Once the former colonial power had betrayed him, as he saw it, on the land issue during the late Nineties, those pent-up feelings of injustice came spewing out of his every pore.
After all, like most Zimbabweans of his generation, Mugabe had personal experience of his own relatives having been forcibly removed from their land by Cecil Rhodes in the 1890s. Stories of Britain’s land grab are still passed down in the oral African tradition.
What most revealed Mugabe’s fragmented identity to me, though, were the tears glistening in his eyes when he talked about Britain’s Royals. The Queen and her four children, her sister and her mother had all stayed with him at State House, he told me. “And now, to this day, we treasure those moments, and we have nothing against the Royal Family,” he continued - using the Royal We.
It was Mugabe’s distress on discussing the Queen that made me realize why his dispute with the British has the peculiar intensity of a family quarrel. But, as I explained to an audience that included prominent English diplomats, industrialists and journalists, their own unresolved colonial feelings have also fuelled Mugabe’s battle with Britain.
For instance, a Harare-based British ambassador called Longworth felt so free to express his personal antipathy towards the former colony’s president at a crucially sensitive time in Anglo/Zimbabwean relations that Mugabe began referring to him as Longbottom, even on public radio. Another inappropriately enraged British ambassador placed an advertisement in a local newspaper on the day Zimbabwe’s unity government deal was signed, insisting that Britain would never recognize an administration headed by Mugabe.
I concluded the talk with my belief that the fateful land dispute between Mugabe and Tony Blair need not have gone so horribly wrong. Britain’s historical role in Zimbabwe was (dare we say) parental, which ought to have enabled its government to be the responsible adult in an escalating head-to-head that was clearly going to end very badly.
Considering Blair’s well-remembered perseverance in resolving the intractable Northern Ireland problem, Britain’s simultaneously clumsy handling of the Zimbabwe crisis with a tricky, narcissistic man like Robert Mugabe has never quite added up for me, unless explained by post-colonial toxicity on both sides.
A member of the audience who took me aside in the elegantly embossed Victorian foyer afterwards said that people living in Britain over the past decade had been informed mainly by their right-wing media’s relentless vilification of Mugabe at the expense of more nuanced versions of Zimbabwe’s history - and they would therefore struggle to believe that Britain could have exercised a positive influence over the tragedy that is still unfolding.

▸ **Exercise prompt**: Output the passage on Mugabe and Britain word for word, everything from "It was Mugabe’s" down to "headed by Mugabe.".

▸ **Data**:
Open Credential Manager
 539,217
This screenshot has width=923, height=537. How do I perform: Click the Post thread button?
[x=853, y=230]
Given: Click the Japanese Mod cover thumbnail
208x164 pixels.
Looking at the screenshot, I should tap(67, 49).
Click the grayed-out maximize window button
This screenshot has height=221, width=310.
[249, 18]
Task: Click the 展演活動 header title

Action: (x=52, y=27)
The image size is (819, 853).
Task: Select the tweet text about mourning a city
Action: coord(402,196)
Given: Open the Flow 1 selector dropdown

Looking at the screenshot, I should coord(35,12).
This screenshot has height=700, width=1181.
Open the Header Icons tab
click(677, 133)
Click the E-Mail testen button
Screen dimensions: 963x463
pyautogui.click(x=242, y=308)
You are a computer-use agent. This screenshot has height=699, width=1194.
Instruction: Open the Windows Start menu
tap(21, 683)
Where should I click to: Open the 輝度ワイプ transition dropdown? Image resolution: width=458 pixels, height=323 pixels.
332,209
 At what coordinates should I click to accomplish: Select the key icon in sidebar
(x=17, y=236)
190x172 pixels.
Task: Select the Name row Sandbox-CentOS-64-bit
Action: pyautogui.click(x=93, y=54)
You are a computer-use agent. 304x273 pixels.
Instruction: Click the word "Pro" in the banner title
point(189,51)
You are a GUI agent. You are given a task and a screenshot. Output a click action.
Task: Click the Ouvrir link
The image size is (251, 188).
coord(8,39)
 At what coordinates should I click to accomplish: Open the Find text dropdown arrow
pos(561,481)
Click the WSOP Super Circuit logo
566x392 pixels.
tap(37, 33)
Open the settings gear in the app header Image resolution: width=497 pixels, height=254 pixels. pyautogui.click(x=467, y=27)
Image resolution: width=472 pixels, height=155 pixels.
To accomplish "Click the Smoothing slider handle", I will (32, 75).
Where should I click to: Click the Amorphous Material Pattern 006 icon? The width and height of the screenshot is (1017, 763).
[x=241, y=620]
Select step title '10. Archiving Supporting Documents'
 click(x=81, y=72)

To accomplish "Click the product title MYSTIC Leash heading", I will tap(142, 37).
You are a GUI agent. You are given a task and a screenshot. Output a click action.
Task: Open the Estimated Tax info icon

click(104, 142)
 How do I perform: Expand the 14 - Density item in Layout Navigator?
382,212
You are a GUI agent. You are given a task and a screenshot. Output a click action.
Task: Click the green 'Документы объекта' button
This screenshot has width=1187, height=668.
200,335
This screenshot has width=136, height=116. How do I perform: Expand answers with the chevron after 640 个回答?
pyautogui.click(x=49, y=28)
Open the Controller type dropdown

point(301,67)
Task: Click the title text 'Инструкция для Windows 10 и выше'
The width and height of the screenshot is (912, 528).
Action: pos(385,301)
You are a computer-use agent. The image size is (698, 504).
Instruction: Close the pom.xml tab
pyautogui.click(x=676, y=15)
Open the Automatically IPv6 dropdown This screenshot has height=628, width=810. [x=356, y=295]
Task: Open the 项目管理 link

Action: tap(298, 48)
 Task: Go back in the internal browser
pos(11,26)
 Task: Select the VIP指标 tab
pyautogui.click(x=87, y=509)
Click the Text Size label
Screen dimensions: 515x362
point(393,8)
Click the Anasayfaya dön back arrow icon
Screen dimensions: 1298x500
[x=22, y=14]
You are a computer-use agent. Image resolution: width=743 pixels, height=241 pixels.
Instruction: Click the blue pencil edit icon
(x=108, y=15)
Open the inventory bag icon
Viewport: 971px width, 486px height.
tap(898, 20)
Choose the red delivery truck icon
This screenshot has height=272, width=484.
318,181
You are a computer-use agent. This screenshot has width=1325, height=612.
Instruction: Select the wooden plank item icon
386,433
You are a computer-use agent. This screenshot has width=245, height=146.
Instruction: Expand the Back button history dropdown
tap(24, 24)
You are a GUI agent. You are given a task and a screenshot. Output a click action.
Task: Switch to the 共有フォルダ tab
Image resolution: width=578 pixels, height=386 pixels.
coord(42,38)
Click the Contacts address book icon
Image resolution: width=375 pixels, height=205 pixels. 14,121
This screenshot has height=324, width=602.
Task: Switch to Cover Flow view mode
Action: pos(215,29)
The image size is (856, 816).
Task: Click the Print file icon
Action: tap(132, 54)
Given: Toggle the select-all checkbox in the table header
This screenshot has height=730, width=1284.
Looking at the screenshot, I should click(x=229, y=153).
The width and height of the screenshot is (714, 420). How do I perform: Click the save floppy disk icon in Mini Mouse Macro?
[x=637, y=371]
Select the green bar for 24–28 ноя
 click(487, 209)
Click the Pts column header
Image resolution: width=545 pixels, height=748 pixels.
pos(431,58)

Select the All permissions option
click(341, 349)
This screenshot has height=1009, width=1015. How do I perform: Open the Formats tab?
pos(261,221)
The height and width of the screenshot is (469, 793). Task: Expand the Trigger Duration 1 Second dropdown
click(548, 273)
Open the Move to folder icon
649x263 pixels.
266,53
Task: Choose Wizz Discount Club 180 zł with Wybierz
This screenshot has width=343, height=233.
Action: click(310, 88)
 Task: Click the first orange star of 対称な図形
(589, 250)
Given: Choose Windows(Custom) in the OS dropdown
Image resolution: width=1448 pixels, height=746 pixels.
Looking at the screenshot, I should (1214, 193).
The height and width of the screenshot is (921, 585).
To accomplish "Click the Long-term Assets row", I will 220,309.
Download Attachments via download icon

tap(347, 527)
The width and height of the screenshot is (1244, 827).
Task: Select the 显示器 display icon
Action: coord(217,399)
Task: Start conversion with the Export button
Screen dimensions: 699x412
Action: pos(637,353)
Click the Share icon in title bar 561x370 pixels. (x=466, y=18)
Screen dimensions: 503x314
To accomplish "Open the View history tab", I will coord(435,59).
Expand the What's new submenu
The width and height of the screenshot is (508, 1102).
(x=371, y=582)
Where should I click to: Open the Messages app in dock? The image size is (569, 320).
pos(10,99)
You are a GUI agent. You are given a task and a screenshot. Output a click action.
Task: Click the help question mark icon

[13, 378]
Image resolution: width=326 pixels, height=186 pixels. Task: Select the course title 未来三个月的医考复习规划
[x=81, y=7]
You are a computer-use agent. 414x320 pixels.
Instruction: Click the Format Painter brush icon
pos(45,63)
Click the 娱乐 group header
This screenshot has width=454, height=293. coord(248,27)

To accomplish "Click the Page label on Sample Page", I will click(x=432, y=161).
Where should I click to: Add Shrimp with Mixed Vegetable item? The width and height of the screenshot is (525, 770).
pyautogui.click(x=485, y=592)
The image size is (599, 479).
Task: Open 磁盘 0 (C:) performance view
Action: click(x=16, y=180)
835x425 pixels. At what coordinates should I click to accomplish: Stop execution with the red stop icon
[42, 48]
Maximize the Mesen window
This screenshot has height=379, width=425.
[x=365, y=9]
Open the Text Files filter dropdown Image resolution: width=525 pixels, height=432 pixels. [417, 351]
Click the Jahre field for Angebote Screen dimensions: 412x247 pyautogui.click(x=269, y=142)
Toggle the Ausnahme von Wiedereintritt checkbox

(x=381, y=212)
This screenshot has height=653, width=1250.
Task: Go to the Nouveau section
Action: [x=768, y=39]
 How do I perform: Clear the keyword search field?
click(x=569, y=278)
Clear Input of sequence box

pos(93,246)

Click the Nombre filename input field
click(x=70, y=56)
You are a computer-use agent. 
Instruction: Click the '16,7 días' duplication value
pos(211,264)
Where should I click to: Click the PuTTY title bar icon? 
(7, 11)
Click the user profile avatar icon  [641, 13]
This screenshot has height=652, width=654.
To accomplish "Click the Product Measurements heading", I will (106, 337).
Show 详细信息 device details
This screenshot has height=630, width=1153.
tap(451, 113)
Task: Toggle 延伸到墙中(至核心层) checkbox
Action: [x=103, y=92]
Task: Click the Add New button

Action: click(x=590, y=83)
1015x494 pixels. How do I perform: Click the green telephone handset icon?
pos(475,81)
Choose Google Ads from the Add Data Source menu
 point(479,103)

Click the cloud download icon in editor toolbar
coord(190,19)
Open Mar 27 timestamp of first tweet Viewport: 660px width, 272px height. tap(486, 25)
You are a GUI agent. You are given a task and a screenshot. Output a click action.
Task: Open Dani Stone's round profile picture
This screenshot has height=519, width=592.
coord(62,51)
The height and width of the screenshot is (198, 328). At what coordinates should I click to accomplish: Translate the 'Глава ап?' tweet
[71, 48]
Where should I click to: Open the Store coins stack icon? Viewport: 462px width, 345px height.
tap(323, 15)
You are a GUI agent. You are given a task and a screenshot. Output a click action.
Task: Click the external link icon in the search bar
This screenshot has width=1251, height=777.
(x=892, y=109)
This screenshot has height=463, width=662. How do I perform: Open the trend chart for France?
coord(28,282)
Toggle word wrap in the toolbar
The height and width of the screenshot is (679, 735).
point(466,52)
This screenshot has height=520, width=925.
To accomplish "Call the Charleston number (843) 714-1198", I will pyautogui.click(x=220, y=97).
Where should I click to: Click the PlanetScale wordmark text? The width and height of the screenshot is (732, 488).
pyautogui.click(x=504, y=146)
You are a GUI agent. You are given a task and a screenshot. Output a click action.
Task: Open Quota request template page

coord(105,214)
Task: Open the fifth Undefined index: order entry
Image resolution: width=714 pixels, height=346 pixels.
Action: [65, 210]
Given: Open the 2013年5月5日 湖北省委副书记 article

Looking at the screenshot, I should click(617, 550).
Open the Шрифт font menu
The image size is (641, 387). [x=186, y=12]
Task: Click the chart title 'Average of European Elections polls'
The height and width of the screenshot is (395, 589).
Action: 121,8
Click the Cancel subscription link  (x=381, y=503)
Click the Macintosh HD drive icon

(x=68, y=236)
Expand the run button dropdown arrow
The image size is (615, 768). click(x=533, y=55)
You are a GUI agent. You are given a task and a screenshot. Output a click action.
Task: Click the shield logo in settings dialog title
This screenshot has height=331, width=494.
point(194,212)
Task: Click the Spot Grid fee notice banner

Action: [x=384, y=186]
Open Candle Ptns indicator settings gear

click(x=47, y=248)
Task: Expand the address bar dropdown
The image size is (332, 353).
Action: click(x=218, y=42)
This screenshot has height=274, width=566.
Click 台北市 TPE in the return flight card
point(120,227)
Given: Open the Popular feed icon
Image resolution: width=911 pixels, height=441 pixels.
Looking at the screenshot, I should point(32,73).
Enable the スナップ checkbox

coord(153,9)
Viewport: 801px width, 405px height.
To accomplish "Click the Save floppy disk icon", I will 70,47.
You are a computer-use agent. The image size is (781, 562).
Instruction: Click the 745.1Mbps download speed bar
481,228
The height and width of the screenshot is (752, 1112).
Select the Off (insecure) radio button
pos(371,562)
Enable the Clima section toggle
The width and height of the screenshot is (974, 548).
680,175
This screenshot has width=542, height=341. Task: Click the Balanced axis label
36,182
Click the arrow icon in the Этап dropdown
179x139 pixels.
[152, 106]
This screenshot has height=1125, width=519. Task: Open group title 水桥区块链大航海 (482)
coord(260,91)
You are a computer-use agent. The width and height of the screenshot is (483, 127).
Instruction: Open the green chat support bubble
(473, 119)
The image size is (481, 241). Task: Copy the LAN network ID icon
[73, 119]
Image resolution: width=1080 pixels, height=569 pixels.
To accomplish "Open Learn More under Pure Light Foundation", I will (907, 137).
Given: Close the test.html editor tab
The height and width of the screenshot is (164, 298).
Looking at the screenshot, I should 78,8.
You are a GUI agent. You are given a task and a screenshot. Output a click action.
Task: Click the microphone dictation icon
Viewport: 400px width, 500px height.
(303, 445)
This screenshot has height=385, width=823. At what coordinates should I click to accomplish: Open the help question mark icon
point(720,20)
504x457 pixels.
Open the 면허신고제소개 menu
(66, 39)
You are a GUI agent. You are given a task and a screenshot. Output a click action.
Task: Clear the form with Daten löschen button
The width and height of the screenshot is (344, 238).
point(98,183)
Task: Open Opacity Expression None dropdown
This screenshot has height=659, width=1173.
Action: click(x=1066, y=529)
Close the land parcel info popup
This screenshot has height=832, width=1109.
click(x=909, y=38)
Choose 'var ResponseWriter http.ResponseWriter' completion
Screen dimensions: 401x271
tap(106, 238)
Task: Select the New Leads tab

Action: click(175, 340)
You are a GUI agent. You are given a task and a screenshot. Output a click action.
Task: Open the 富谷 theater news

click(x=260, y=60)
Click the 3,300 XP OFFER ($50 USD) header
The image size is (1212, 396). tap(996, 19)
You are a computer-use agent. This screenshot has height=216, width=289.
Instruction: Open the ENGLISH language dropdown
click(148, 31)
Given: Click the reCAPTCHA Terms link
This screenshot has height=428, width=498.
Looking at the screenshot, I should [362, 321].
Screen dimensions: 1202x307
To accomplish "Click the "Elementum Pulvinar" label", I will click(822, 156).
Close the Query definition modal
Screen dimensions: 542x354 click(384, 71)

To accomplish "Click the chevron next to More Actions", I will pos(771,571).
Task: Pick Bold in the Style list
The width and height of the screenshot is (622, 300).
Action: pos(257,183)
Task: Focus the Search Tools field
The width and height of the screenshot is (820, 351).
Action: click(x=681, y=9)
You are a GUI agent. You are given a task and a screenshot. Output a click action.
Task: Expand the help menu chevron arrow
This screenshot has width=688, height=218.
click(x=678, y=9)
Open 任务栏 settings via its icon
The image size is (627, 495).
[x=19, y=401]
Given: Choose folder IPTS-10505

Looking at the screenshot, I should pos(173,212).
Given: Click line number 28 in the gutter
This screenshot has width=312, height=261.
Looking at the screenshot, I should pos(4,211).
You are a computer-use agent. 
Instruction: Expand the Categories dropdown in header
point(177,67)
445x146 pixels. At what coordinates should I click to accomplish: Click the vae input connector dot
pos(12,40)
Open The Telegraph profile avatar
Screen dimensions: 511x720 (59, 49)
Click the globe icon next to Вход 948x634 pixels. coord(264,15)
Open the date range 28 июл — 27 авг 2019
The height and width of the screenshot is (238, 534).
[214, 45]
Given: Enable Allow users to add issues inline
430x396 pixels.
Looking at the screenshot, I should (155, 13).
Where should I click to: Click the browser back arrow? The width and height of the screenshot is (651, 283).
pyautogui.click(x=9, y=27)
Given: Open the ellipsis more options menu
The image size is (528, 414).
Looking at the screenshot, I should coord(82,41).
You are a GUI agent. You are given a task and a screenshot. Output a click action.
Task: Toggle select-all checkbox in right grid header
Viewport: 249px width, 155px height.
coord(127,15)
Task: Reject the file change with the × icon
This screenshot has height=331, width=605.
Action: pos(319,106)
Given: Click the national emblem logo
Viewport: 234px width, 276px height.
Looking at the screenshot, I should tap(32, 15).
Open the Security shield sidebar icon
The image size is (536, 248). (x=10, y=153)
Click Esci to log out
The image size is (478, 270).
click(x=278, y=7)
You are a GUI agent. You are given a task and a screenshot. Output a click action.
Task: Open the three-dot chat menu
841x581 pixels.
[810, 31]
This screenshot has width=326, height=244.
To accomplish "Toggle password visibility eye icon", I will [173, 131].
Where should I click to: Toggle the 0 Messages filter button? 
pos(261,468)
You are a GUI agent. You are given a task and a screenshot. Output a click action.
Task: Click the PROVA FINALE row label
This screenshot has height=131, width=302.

▸ **Solution for this problem**:
It was Mugabe’s distress on discussing the Queen that made me realize why his dispute with the British has the peculiar intensity of a family quarrel. But, as I explained to an audience that included prominent English diplomats, industrialists and journalists, their own unresolved colonial feelings have also fuelled Mugabe’s battle with Britain.
For instance, a Harare-based British ambassador called Longworth felt so free to express his personal antipathy towards the former colony’s president at a crucially sensitive time in Anglo/Zimbabwean relations that Mugabe began referring to him as Longbottom, even on public radio. Another inappropriately enraged British ambassador placed an advertisement in a local newspaper on the day Zimbabwe’s unity government deal was signed, insisting that Britain would never recognize an administration headed by Mugabe.